Aim of the exercise: State how many lines of the material below contain the string "link", treating case as significant, and give only that number.

+++ Dataset extract +++

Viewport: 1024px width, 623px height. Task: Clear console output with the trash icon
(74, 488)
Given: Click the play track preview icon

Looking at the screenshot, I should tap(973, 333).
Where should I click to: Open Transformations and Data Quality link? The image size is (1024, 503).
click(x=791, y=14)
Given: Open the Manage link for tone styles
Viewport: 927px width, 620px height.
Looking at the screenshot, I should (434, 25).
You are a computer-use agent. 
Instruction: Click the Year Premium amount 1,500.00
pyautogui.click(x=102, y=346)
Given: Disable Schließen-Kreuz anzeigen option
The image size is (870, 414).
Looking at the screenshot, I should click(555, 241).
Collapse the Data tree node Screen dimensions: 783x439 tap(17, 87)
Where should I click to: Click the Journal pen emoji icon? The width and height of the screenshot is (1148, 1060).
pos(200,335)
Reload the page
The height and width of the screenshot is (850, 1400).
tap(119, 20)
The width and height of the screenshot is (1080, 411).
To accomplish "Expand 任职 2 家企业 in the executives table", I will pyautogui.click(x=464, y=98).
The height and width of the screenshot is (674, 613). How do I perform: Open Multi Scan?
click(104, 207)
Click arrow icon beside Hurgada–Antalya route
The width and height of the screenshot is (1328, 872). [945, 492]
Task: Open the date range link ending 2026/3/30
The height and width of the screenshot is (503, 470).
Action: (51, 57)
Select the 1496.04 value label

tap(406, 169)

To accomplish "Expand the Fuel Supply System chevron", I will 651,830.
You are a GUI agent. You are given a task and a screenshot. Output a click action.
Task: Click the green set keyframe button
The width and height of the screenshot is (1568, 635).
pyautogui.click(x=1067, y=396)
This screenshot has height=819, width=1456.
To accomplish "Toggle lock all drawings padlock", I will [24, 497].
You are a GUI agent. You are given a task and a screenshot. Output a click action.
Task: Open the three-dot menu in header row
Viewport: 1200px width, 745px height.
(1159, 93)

+++

Problem solution: 3